Detailed estate planning vital for second-home owners in Florida
With its year round sun and countless activities, Florida is an ideal location for a second home. While many people choose to spend winters in its warmer temperatures, many never permanently move from their homes further north. As a result, Florida is not their “domicile” when they pass away. Accordingly, heirs will file probate proceedings in the home state with the thought that it will button up a parent or grandparent’s estate, including any holdings they have here.
Unfortunately, many heirs of second-home owners in Florida have come to find out that they cannot sell the real estate without conducting a second probate in Florida. This realization can upset existing buy-sell agreements and cause thousands of dollars in transaction costs. These issues are unfortunate, especially when some simple estate planning can prevent the quagmire.
While probate proceedings in a decedent’s home state may very well allow most of a person’s property to be lawfully conveyed, Florida real property transfers requires a separate probate. This additional administrative step can be avoided, though, through several different strategies.
First, a second-home owner can transfer the real property to a trust. Since the trust property is considered personal property, as opposed to real property, the trustee may convey it without opening a second probate. Alternatively, a second-home owner may transfer the real property to his or her heirs and retain a life estate. This way, the owner retains a legal interest in the property through his or her life. Upon death, the transferees’ interest in the property automatically springs into action.

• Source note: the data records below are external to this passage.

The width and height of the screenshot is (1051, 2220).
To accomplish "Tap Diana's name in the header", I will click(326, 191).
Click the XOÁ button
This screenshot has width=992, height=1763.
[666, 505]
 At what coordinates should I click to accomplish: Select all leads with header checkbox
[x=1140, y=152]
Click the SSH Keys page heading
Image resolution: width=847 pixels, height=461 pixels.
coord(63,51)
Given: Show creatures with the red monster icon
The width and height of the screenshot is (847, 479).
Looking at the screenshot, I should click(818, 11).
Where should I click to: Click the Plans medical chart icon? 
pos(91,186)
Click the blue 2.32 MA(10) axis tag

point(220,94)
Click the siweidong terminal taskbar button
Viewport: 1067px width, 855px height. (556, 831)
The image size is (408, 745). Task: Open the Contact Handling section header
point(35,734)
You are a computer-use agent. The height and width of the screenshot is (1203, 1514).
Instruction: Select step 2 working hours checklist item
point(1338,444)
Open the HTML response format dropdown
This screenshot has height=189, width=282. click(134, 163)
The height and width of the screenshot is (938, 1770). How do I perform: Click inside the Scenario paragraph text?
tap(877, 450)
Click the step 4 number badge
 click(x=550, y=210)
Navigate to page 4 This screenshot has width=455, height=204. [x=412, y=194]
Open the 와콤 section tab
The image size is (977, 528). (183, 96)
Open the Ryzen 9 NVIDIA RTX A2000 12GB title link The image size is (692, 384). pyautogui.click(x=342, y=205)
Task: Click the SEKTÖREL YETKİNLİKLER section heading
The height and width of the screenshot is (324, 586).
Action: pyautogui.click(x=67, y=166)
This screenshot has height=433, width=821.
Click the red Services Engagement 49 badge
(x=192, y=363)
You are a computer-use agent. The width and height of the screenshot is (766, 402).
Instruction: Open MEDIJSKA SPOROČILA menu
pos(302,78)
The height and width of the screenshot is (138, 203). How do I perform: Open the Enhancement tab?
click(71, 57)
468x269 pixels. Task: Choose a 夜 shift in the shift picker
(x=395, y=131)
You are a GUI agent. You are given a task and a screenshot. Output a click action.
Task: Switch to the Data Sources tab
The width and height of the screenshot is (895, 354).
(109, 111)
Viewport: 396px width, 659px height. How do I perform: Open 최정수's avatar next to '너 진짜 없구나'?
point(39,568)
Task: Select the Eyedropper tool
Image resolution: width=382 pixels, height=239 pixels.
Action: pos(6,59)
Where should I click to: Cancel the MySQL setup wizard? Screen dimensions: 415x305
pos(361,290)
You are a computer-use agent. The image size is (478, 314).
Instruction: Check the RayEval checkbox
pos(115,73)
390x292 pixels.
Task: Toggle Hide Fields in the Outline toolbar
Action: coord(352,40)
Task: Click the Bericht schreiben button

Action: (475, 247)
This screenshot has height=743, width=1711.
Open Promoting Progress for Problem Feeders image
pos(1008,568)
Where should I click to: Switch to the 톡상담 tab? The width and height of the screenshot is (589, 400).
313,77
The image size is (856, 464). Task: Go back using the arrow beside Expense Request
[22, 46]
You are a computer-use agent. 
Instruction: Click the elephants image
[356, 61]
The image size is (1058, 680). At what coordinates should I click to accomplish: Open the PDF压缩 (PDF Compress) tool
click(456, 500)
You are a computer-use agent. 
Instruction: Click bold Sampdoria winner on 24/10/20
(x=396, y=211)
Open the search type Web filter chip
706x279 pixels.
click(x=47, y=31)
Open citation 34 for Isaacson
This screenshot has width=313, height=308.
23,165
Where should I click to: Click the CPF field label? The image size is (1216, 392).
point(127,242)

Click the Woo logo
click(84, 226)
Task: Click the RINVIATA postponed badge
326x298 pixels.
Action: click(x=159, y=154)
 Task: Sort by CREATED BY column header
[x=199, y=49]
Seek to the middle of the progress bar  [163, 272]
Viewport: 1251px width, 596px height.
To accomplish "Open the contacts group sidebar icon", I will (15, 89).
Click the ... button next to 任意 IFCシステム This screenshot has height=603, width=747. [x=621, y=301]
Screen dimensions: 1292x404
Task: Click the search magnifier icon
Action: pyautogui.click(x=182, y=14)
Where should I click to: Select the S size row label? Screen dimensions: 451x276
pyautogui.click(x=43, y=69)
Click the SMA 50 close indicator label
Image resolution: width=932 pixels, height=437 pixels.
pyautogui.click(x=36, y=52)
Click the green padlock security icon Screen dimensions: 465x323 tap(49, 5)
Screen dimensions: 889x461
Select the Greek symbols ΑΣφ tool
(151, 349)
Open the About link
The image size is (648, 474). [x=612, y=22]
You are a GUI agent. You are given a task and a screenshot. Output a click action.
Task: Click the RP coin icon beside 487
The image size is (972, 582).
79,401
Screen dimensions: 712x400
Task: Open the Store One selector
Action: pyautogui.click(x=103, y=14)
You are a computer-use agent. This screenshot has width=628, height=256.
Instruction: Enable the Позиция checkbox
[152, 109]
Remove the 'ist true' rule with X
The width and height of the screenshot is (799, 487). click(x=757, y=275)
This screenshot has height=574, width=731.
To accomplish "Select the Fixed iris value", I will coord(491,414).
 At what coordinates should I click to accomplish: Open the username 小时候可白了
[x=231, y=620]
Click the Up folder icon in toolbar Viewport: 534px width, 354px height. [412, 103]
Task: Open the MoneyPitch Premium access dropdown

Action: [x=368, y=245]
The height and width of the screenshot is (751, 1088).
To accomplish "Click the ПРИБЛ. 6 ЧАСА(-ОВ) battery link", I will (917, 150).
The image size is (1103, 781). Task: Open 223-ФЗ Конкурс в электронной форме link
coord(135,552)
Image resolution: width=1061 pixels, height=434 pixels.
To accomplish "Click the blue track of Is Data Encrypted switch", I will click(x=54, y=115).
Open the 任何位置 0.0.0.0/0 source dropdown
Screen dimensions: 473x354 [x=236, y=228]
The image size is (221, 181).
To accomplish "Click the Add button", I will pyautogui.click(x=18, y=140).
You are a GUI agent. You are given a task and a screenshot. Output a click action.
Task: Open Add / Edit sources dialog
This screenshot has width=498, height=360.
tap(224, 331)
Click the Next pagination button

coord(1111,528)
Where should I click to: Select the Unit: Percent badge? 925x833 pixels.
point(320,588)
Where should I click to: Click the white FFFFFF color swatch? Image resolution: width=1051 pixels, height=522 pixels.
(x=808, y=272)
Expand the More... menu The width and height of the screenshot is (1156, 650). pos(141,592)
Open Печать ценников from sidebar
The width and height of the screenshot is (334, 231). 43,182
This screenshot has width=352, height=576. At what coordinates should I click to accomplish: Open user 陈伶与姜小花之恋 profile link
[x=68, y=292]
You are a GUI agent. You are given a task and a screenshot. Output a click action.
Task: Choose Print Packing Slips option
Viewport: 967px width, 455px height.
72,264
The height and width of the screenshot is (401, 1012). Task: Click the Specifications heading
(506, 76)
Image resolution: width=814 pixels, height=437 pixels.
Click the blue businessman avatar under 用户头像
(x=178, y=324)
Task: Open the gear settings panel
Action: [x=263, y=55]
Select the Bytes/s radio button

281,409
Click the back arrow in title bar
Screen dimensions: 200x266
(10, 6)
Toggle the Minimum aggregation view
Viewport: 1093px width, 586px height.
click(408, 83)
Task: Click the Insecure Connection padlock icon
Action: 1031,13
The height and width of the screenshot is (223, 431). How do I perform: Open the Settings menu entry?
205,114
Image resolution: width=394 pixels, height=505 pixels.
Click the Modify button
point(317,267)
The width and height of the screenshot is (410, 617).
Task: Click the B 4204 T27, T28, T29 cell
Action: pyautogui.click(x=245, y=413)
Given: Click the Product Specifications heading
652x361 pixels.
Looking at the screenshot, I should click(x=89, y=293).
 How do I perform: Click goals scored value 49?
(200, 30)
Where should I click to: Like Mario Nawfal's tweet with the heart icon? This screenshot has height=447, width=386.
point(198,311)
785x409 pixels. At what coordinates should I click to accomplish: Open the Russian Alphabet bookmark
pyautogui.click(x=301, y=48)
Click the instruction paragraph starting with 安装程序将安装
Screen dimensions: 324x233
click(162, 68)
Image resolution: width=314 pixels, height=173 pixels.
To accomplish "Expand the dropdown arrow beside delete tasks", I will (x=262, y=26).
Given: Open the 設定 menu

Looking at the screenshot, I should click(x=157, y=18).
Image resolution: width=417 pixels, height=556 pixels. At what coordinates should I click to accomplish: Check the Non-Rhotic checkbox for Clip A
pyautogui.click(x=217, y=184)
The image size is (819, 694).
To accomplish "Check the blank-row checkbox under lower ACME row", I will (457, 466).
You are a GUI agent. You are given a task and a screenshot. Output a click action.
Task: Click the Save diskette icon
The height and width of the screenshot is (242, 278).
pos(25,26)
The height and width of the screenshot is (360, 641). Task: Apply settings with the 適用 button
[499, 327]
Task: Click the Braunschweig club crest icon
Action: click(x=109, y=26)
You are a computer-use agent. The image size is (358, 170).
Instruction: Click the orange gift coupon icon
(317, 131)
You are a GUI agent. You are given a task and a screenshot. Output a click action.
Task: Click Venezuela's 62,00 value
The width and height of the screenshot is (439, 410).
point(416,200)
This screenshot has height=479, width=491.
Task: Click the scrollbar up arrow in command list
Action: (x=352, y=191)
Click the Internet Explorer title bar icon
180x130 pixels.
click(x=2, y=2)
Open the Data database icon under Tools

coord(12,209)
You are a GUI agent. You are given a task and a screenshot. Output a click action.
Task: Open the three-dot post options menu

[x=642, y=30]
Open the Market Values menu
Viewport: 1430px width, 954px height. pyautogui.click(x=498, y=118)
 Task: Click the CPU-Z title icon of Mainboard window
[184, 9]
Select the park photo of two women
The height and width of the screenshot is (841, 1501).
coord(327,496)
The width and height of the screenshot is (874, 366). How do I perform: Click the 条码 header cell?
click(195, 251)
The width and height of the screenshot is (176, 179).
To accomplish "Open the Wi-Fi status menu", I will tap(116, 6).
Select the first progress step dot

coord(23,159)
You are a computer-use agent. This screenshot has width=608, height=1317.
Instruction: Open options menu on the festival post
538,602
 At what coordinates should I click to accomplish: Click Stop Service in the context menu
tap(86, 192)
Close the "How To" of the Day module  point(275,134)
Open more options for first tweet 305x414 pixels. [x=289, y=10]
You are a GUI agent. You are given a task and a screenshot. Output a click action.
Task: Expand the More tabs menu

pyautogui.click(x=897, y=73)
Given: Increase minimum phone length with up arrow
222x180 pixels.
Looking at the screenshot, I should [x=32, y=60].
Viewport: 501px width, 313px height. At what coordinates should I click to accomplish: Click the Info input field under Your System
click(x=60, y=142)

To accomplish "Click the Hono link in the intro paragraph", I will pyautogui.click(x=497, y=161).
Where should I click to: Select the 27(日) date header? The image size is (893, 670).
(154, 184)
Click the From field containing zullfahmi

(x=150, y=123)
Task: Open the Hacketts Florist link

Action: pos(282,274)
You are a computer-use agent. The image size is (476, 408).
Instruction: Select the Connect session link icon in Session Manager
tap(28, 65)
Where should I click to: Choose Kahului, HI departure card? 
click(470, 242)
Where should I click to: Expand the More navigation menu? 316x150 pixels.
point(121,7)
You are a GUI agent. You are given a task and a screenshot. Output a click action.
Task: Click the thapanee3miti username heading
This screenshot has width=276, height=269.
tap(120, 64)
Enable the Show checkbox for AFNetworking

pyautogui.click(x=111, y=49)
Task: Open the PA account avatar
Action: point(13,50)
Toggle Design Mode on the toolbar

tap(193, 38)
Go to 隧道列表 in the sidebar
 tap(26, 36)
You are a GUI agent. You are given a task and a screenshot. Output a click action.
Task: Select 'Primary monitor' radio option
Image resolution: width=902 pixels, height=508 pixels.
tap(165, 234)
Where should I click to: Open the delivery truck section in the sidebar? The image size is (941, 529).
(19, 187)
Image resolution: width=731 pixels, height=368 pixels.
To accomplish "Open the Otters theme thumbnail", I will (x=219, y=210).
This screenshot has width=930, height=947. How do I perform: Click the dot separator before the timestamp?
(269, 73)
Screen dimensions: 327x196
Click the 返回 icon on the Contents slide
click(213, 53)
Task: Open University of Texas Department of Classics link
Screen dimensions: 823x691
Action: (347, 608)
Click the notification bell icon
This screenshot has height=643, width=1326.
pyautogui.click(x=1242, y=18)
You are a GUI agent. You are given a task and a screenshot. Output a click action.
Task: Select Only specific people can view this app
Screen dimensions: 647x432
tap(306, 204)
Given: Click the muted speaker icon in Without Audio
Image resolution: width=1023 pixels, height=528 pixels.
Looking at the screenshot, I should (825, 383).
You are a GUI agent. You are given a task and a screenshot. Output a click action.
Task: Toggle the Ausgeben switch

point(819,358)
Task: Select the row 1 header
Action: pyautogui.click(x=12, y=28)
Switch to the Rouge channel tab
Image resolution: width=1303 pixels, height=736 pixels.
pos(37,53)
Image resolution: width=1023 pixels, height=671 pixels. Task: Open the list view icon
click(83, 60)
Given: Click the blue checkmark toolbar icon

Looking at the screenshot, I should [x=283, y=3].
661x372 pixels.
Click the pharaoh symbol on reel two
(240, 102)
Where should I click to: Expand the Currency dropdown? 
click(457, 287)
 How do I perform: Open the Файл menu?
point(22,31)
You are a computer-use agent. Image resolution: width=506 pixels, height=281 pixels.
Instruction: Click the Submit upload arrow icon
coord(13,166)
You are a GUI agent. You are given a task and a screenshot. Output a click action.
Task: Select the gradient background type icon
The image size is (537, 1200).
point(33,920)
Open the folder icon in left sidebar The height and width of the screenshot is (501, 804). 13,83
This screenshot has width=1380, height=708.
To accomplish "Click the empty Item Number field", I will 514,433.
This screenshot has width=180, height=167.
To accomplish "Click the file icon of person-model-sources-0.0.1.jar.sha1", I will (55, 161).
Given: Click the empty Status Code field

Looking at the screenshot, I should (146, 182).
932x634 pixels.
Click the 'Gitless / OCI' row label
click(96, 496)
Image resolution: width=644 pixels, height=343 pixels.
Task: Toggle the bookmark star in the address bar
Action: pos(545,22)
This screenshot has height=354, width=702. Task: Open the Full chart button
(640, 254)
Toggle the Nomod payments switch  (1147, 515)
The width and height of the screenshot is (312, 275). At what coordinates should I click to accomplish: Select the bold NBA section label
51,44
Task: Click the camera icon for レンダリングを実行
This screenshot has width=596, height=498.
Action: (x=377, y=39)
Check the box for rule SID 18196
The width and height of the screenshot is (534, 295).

The non-resident probate problem is just one of many issues which can arise during the administration of an estate. While these issues can be resolved, they are often costly and time-consuming. As a result, it is highly recommended that individuals take the time to learn about their exposure to certain legal quirks so they may avoid turmoil through a carefully crafted estate plan. Local Lee lawyers can help both residents and non-residents understand how Florida laws may affect them and their current estate plan.